An exorcism in Cambridge?

11 Sep

I’ve lived in Cambridge for about fifteen years but it’s only recently, much to my own surprise, that I’ve discovered that as well as being a famed university town and centre of technology, it is also reputedly one of the most haunted locations in the British Isles and has been the setting for a wide variety of supernatural phenomena over the centuries!

Take the ghost which lurks in Peterhouse, the oldest of the Cambridge colleges, for example. This is thought to be the shade of Dawes, a former college bursar who hanged himself in the eighteenth century but has been seen regularly ever since in the form of a ghostly apparition at the site of his suicide. The bursar’s body was discovered in Peterhouse’s combination room (a sort of staff room for Cambridge dons) following an election campaign that was marked by skullduggery and resulted in the controversial appointment of a highly unpopular Master. The conscientious Dawes, who oversaw the election, blamed himself at the time and seems never to have recovered from the shame – as his constant appearances from beyond the grave attest.

Most of the sightings of Dawes’ ghost have been in the combination room, where he has been seen moving slowly across the room and disappearing near the spot where his body was discovered. Despite the passage of the years, the haunting has shown no sign of abating and in fact in recent times the college authorities believe that the ghost sightings are impairing the smooth functioning of the institution, given that staff have consistently refused to enter the combination room.
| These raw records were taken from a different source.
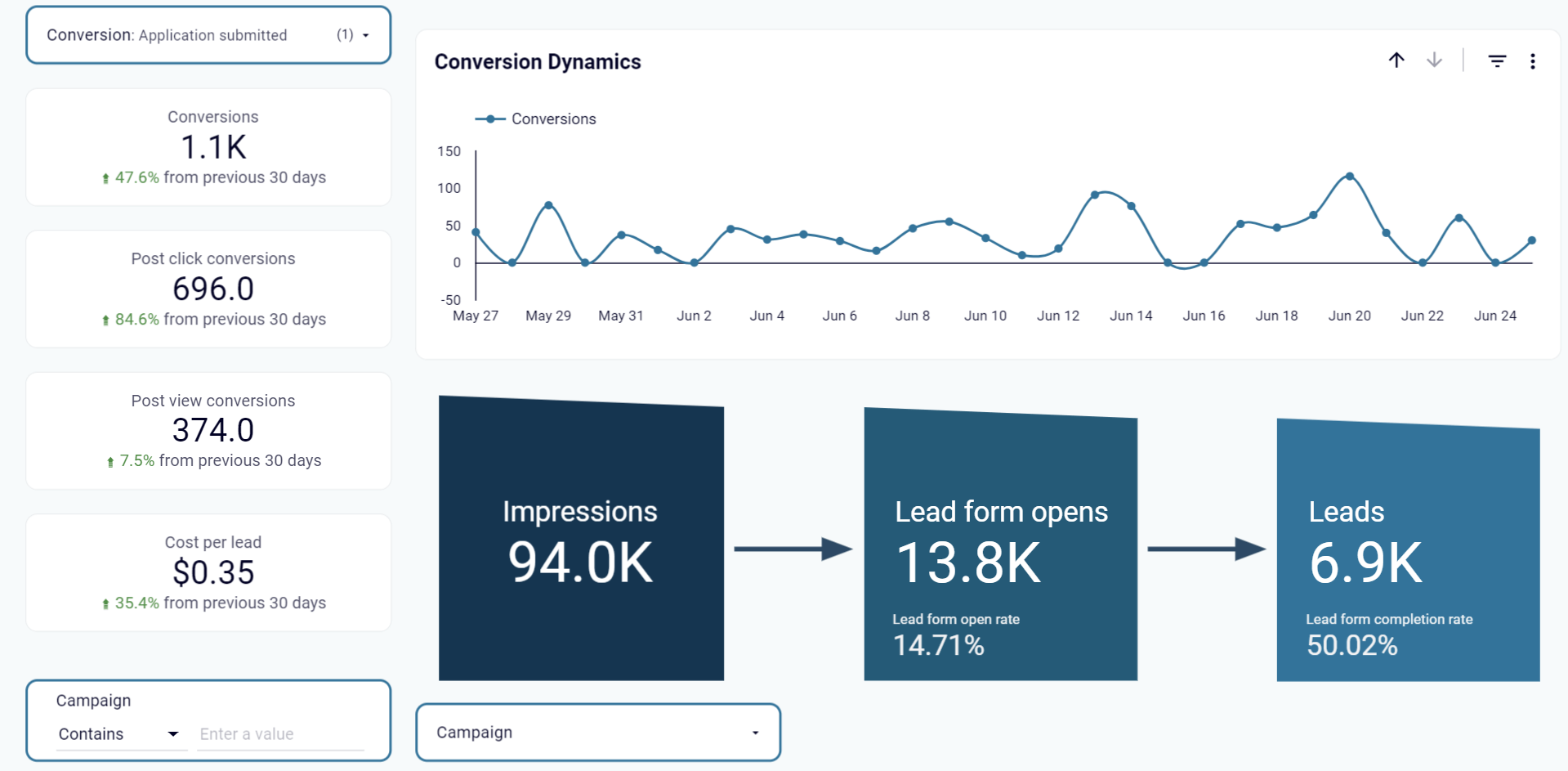Click the Jun 20 peak point on the line chart

tap(1349, 175)
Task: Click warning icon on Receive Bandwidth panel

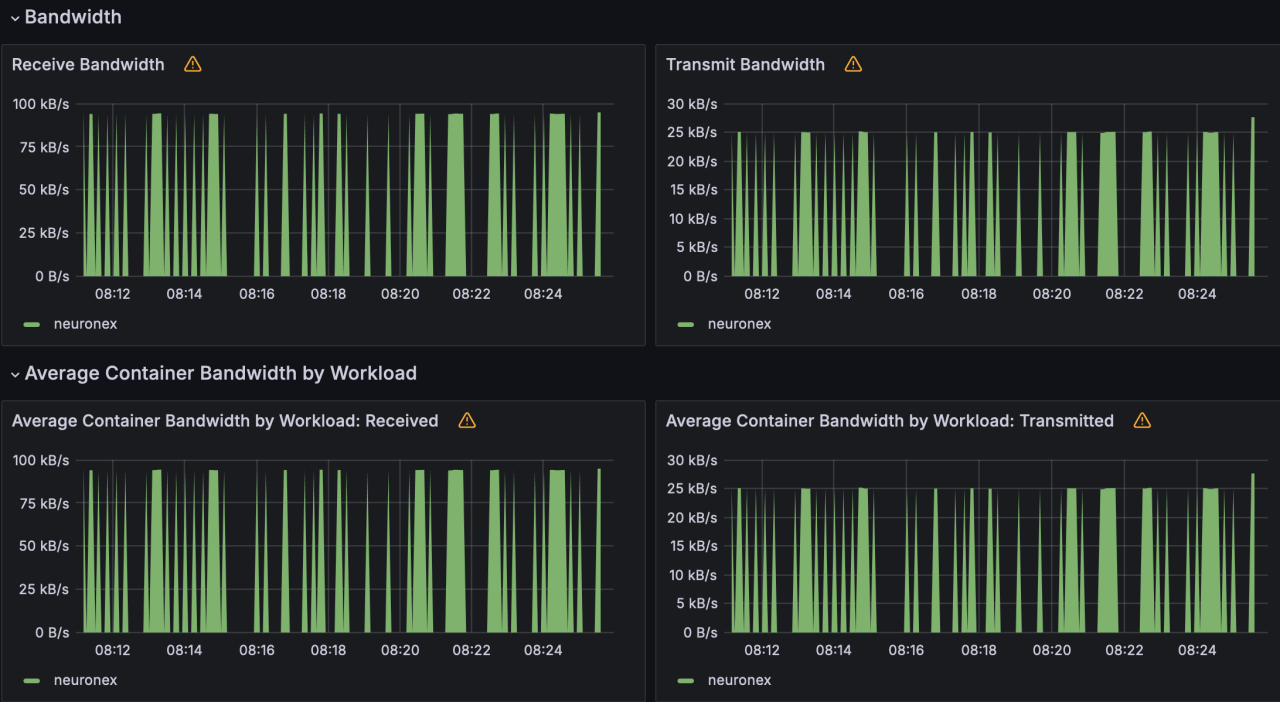Action: 193,64
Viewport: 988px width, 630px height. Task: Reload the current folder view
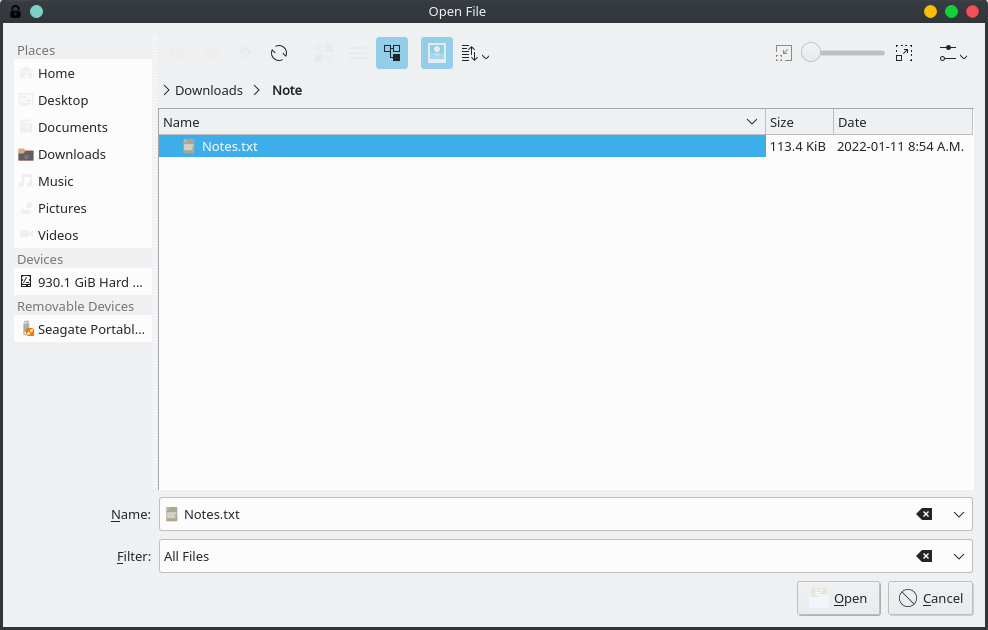coord(279,53)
In an effort to curb this unruly spirit the Masters of Peterhouse have on a number of occasions called in Deliverance Ministers (better known to you and I as exorcists) to banish the ghost and return campus life to normal. This happened twice in the nineteenth century and most recently in 2006 but all attempts have to date failed and the spirit of Dawes lingers still. With a new term about to start at Peterhouse it remains to be seen whether its resident spectre will reappear in 2011.

For more information about paranormal Cambridge, I’d highly recommend the Cambridge Ghost Book (, which among other things discusses the intriguing theory that ghostly activity might be conducted through water vapour, making riverside areas like Cambridge a fertile breeding ground for ghosts. Halliday & Murdie’s book also mentions the shadowy organization known as the Pyshical Research Society, which originated in Cambridge in the nineteenth century and accounted such luminaries as W B Yeats and Charles Dickens (no less) among its members. Cambridge is quite a rich source of ghost story writers (M R James, E G Swain, Arthur Gray and E F Benson, to name just a few, all published their finest work while attending the University), so I hope to revisit this city’s ghostly literary heritage in a future post.

By the way, for a fictional take on the fascinating subject of diocesan exorcists in Britain, read Phil Rickman’s Merrily Watkins books, which feature a female vicar investigating crimes with supernatural/demonic connotations (the first two volumes, ‘The Wine of Angels’ and ‘Midwinter of the Spirit’ are in my view the best).